__Reading text__
<<<<
- Blog
- AI Across Industries
- Building a March Mania Bracket Using Machine Learning
Building a March Mania Bracket Using Machine Learning
Editor’s Note – This post was updated March 29th to check in on the results of our model, and share our predictions on the final four.
Editor’s Note – This post was updated March 22nd to check in on the results of our model.
It’s that time of year again. Since I was a kid, I’ve always been swept away by March Mania. I’m not much of a college basketball fan, but I remember printing out brackets with my dad and brothers, filling them in with our best picks and watching the games together with my family.
It was a great way to bond, and it’s part of what makes March Mania so special. You might not know your Tigers from your Wildcats or your Racers from your Volunteers, but there’s a special camaraderie that comes from completing brackets with family, friends, and colleagues.
There’s only one problem: knowing who to pick. Very few of us watch many (if any) games during the season, and there are so many aspects of gameplay to consider. It can be tough to lose to someone who picked their winners purely based on team mascots or their favorite vacation destinations. And while it’s difficult to win against people who follow every bounce of the ball, AI and machine learning can help you make picks as informed as a casual basketball fan.*
That just may be enough of an advantage to win your bracket pool. To be clear, this isn’t a strategy to make you rich by betting all your money—let Mattress Mack serve as a cautionary tale for that—but it’s a fun way to be competitive with your friends and family who spend the entire season watching college basketball and know every team.
For the past decade, I’ve used the data of past tournaments to build a machine learning model for completing March Mania brackets. These models seem to be about as well-informed as a casual basketball game, and it’s helped me compete more closely with my family members who pay a lot more attention to basketball than I do.
Here’s what’s most helpful to look at.
Building the March Mania Model
Using a logistic regression model, I’ve developed a way to predict games throughout the tournament. Of course, it’s still not possible to be correct with 100% of your picks, but this can help provide some clarity if you’re stuck on who to select when making your picks.
With 64 teams in the tournament—for our purposes, we’re discounting the First Four games on Tuesday and Wednesday—there are 4,096 potential matchups. That’s a lot of variance, so it’s best to keep it simple.
The model runs a Monte Carlo simulation of 10,000 games and consists of two main elements:
- Power ratings: These ratings are something I’ve worked to hone over the years for both the men’s and women’s tournaments. They look at data from the regular season and are based on Ken Pomeroy’s methodology.
- Point spread: For the men’s Tournament, the Las Vegas odds for the initial games are a great source of data for the first round of the bracket. If a team is favored to win by 25 points, they’re very likely—though not certain—to win. If a team is only favored to win by one or two points, the game will likely be close.
Running this model, here’s a look at my predicted bracket for the Men’s Tournament:

Here are my top 10 favorites to win this year’s Men’s Tournament, and their probability of winning.
>>>>
__What to work on__
Please repeat the part of the March Mania bracket post starting at "With 64 teams" and ending at "likely be close.", word for word. The data that comes next is separate from the March Mania bracket post.

[Text and item location entries]
<<<<
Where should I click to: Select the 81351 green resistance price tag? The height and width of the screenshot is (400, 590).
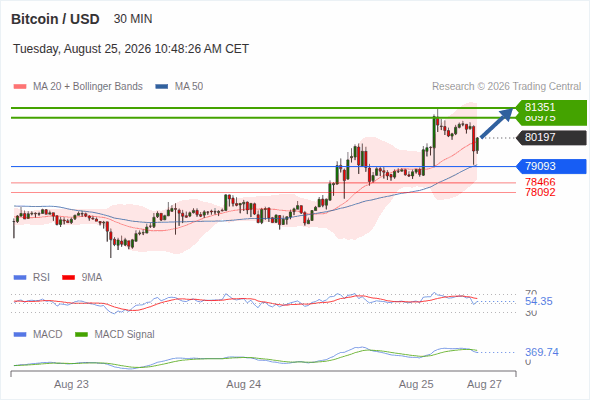pyautogui.click(x=551, y=107)
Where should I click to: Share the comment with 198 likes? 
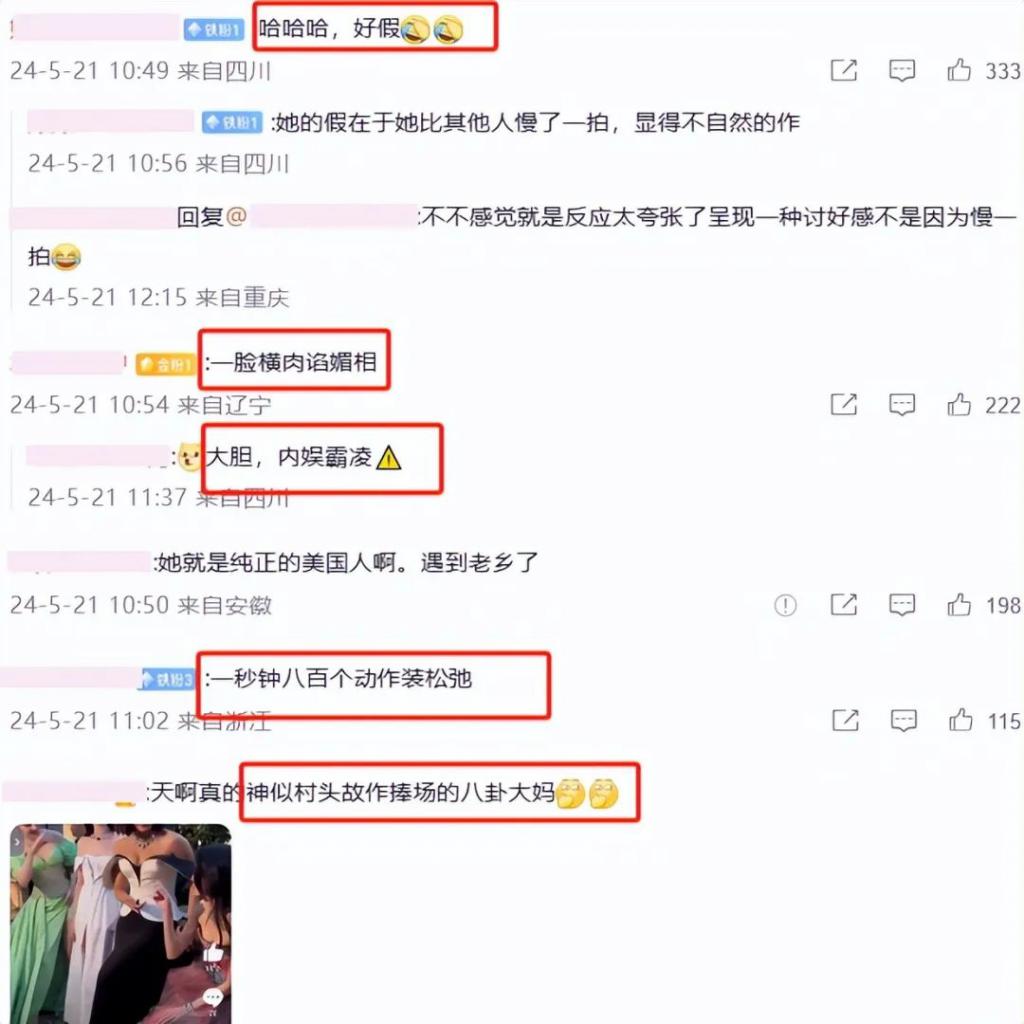(843, 605)
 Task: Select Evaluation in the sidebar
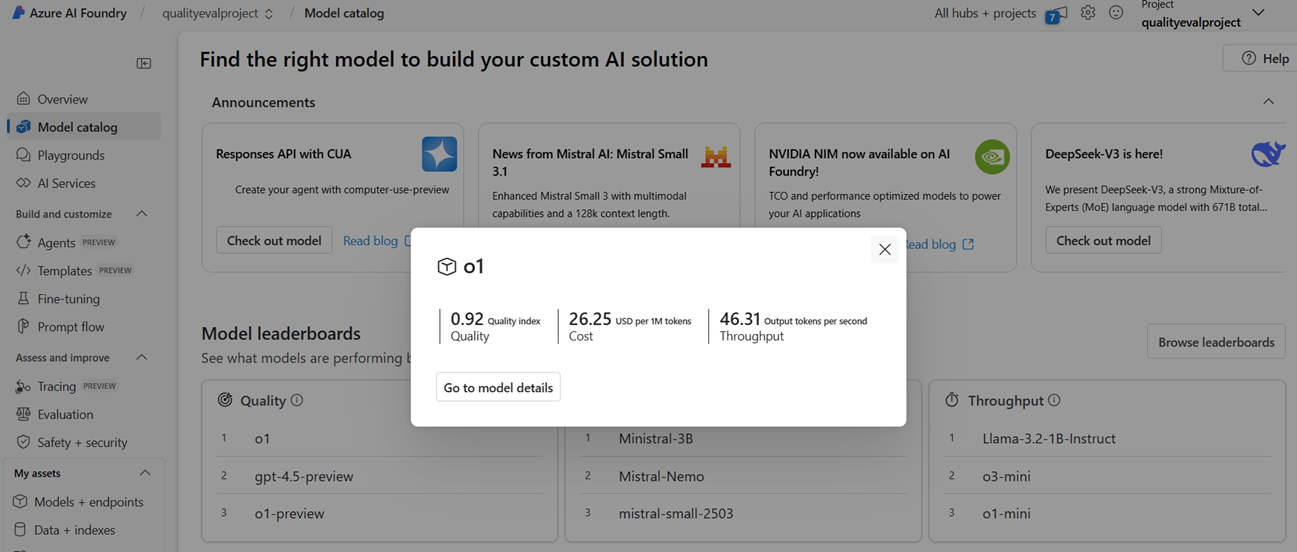click(x=65, y=414)
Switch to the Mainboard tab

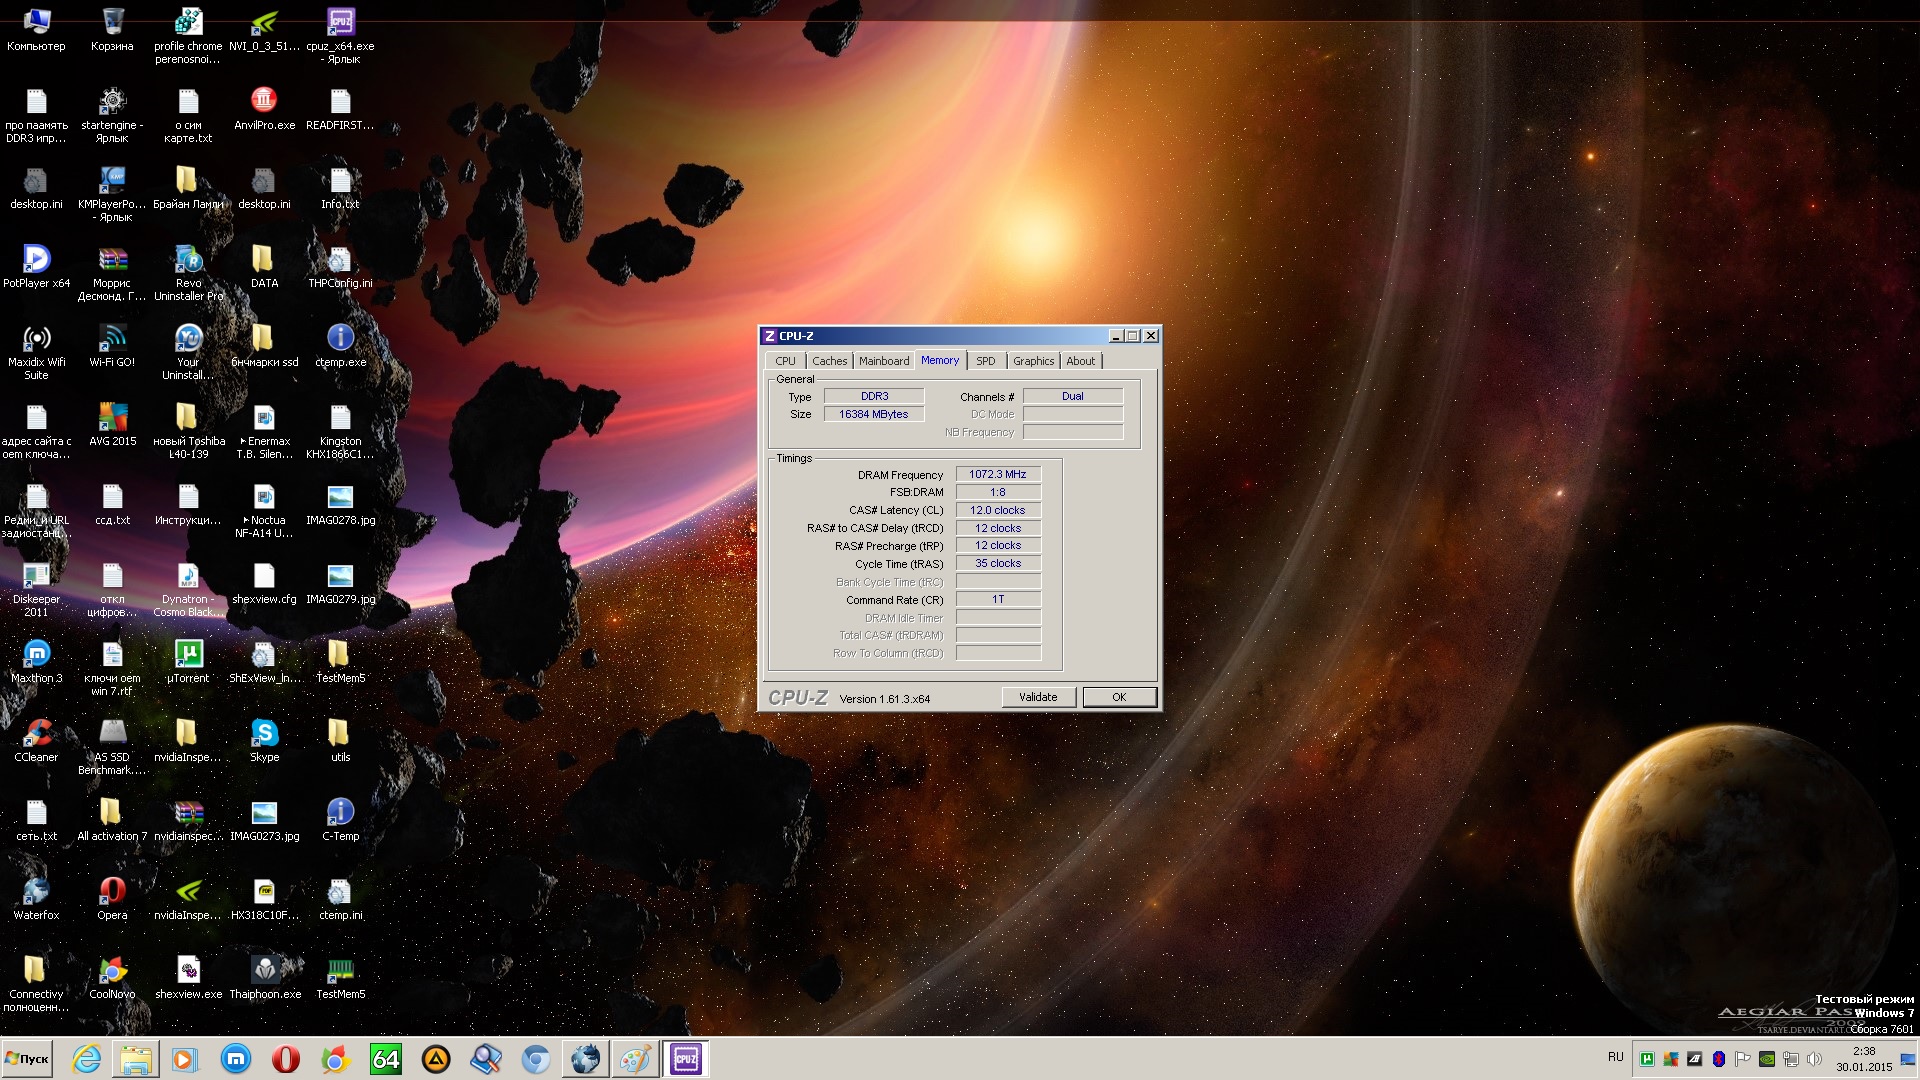pos(883,361)
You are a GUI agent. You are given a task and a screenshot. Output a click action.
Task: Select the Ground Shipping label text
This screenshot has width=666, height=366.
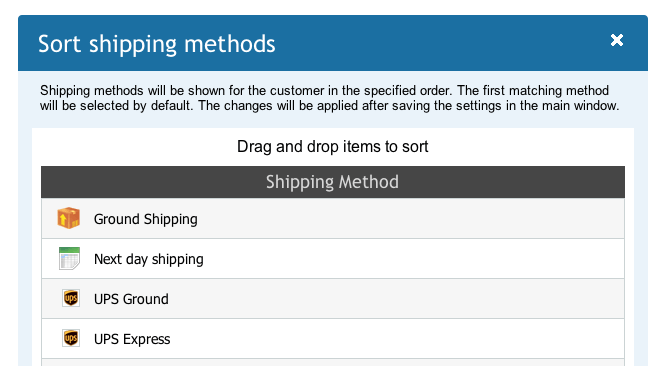pyautogui.click(x=146, y=219)
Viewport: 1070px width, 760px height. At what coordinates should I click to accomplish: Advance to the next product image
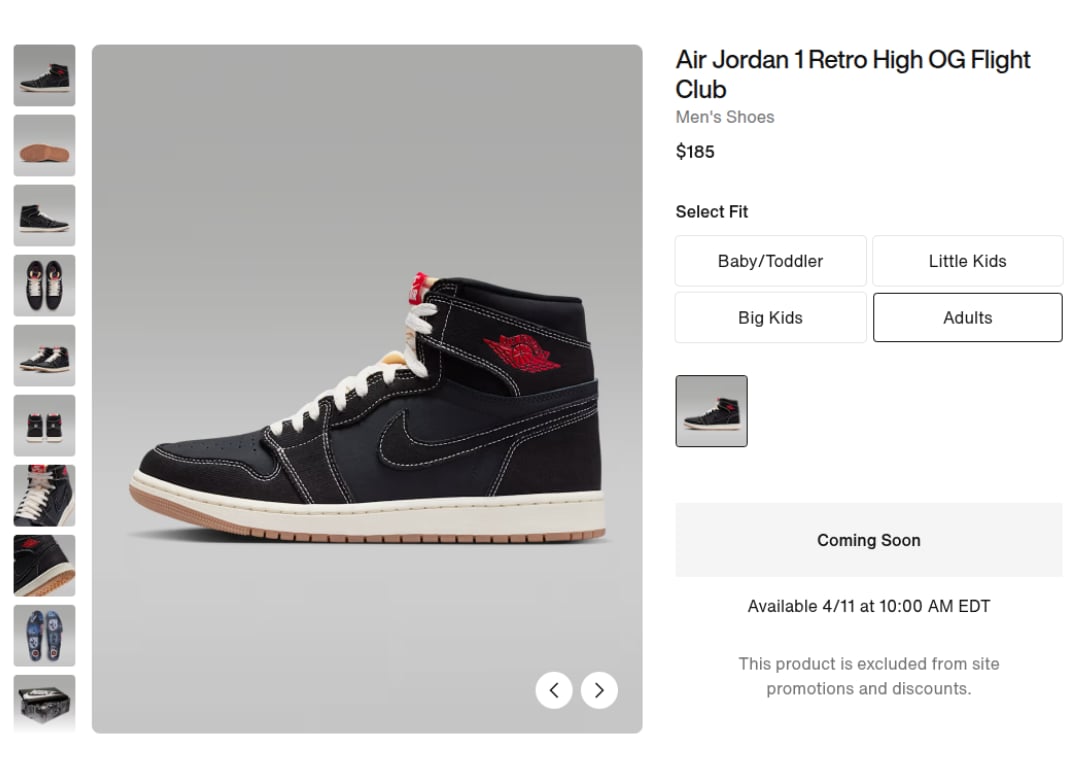(x=598, y=690)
>>>>
__Output for this task__
With 64 teams in the tournament—for our purposes, we’re discounting the First Four games on Tuesday and Wednesday—there are 4,096 potential matchups. That’s a lot of variance, so it’s best to keep it simple.
The model runs a Monte Carlo simulation of 10,000 games and consists of two main elements:
- Power ratings: These ratings are something I’ve worked to hone over the years for both the men’s and women’s tournaments. They look at data from the regular season and are based on Ken Pomeroy’s methodology.
- Point spread: For the men’s Tournament, the Las Vegas odds for the initial games are a great source of data for the first round of the bracket. If a team is favored to win by 25 points, they’re very likely—though not certain—to win. If a team is only favored to win by one or two points, the game will likely be close.